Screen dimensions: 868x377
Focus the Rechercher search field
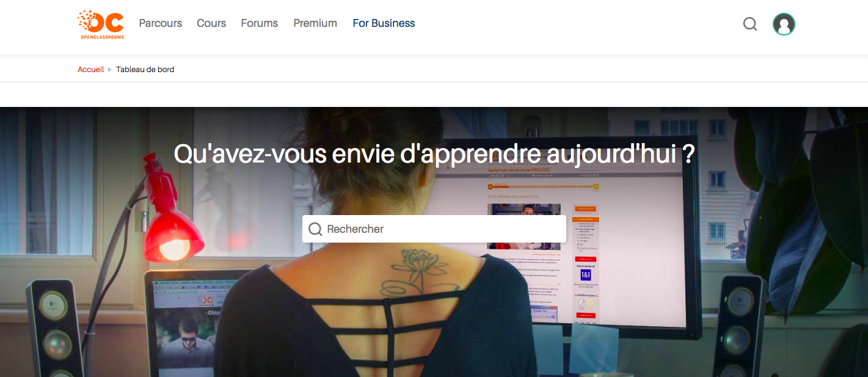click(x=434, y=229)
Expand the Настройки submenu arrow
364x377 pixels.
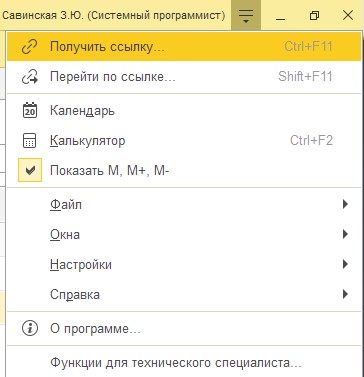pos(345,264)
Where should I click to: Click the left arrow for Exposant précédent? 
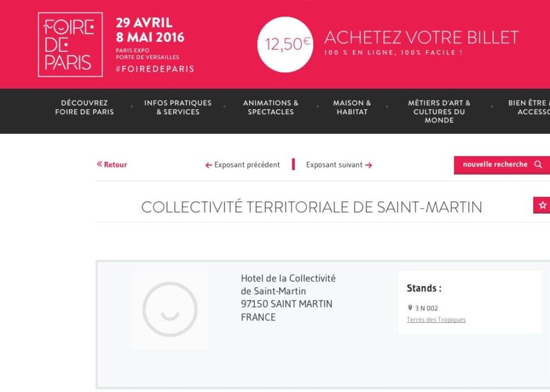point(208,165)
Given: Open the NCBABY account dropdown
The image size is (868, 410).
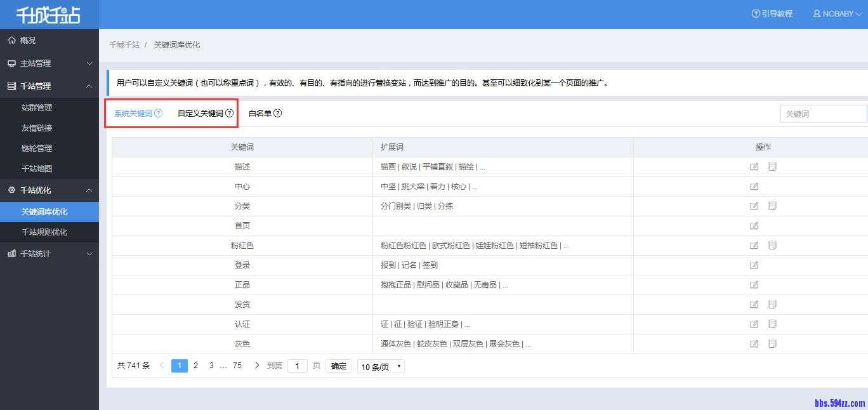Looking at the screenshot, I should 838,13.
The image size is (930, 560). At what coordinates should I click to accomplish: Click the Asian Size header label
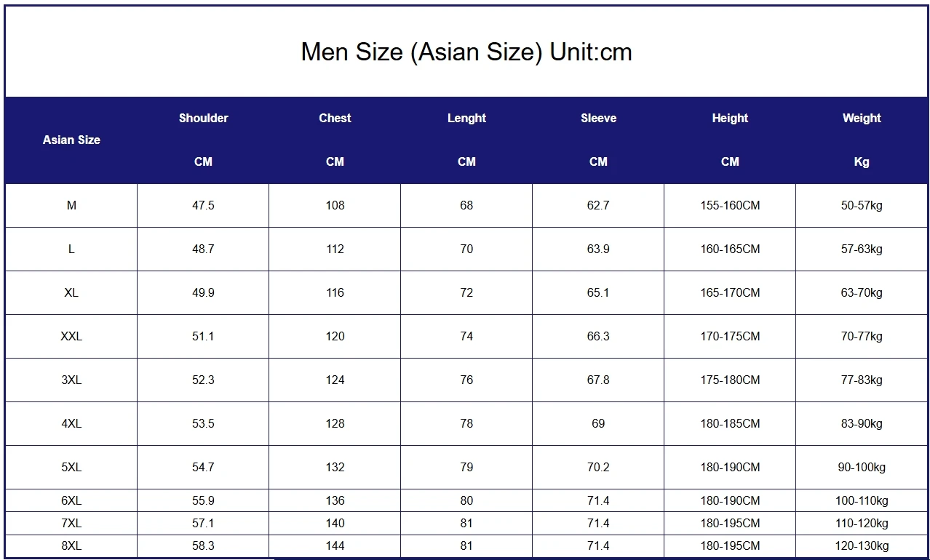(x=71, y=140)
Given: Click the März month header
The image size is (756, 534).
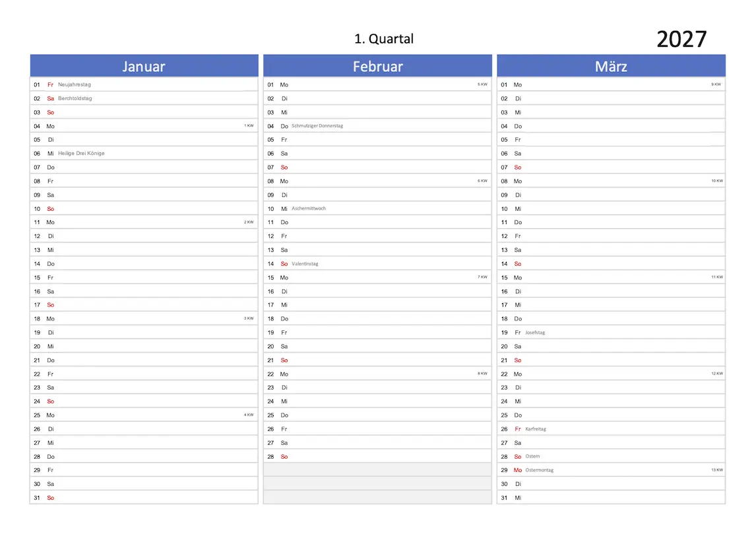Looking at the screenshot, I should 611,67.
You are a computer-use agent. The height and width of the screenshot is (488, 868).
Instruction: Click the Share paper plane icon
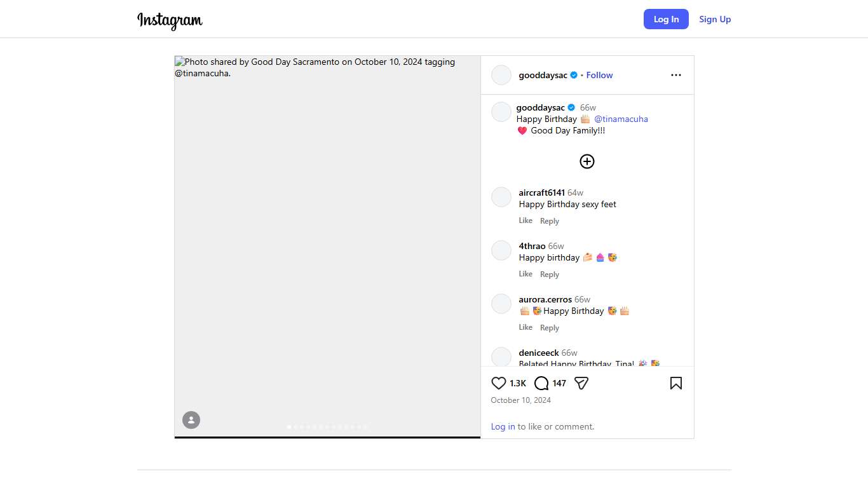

--

Exercise aim:
Which lines of the material contain "Given"? List them.

Answer to this exercise:
Given: Open the NCBABY account dropdown
Given: Click the März month header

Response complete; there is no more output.